On May Day, 1960, Francis Gary Powers left the US base in Peshawar on a mission to photograph ICBM sites inside the Soviet Union. It would be the twenty-fourth U-2 spy mission over Soviet territory. Although it was a Soviet holiday, all units of the Soviet Air Defence Forces were on red alert as they suspected a U-2 flight and Powers was subsequently shot down.

The United States used NASA to issue a statement saying the plane was a research vessel, but soon Moscow was full of rumors of a downed American spy plane. THe American story was made up using the assumptions that the plane was fully destroyed and that Powers was dead. However, Nikita Khrushchev gave a detailed account of the American version of the U-2’s flight and then disproved it point by point to the Supreme Soviet. It was an international humiliation for Eisenhower administration.

On May 11, the Soviet government suddenly convened journalists and diplomats to the Chess Pavilion in Gorky Park. Khrushchev surveyed the big room filled with aircraft debris. LIFE photographer Carl Mydans was among those invited over, and he began taking photos as much as he could. After some time, two Soviet officers hustled me out the door for the Soviets suspected that he was a spy for he was “taking pictures too systematically.” However, they did not confiscate his film. Although Mydans was not employed by the U.S. government, it didn’t stop the Pentagon from perusing his photos. The designers of U-2 spy plane was able to learn what happened and what sort of missile hit the plane based on their analysis of Mydans’ photographs of the wreckage.

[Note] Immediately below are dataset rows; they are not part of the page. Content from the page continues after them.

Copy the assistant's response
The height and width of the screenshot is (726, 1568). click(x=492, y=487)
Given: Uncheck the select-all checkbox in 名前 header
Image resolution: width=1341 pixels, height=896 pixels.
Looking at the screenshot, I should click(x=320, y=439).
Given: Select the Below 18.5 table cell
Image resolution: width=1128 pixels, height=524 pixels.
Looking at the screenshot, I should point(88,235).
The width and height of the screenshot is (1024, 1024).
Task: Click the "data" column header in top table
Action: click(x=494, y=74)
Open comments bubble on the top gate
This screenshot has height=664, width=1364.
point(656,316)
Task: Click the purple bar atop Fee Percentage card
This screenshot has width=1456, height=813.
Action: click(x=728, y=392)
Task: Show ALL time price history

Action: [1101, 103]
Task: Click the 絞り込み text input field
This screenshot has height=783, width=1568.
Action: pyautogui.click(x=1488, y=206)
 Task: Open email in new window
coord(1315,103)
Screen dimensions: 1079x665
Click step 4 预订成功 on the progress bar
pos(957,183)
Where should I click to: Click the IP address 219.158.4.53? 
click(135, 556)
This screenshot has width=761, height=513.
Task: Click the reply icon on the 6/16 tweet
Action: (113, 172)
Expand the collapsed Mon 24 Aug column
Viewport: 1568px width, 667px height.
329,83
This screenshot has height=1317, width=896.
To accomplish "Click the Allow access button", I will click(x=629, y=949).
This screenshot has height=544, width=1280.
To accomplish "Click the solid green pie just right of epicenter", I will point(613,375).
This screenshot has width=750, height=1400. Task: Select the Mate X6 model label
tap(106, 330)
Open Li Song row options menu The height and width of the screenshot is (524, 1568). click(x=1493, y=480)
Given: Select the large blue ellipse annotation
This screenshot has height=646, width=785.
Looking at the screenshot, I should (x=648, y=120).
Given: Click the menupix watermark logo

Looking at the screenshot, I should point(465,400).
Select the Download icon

The U-2 incident marked the birthpangs of another era of Soviet-American confrontations after a few years of calm following Stalin’s death. Coming just over two weeks before the scheduled opening of an East–West summit in Paris, it poisoned the atmosphere around the meeting. An invitation to the President to visit the Soviet Union was abruptly withdrawn, and Eisenhower finished his presidency with his dreams of ending the Cold War unfulfilled. In August 1960, the need for the U2 disappeared with the use of US Discoverer spy satellites; Powers’s was the last U2 flight over Soviet territory.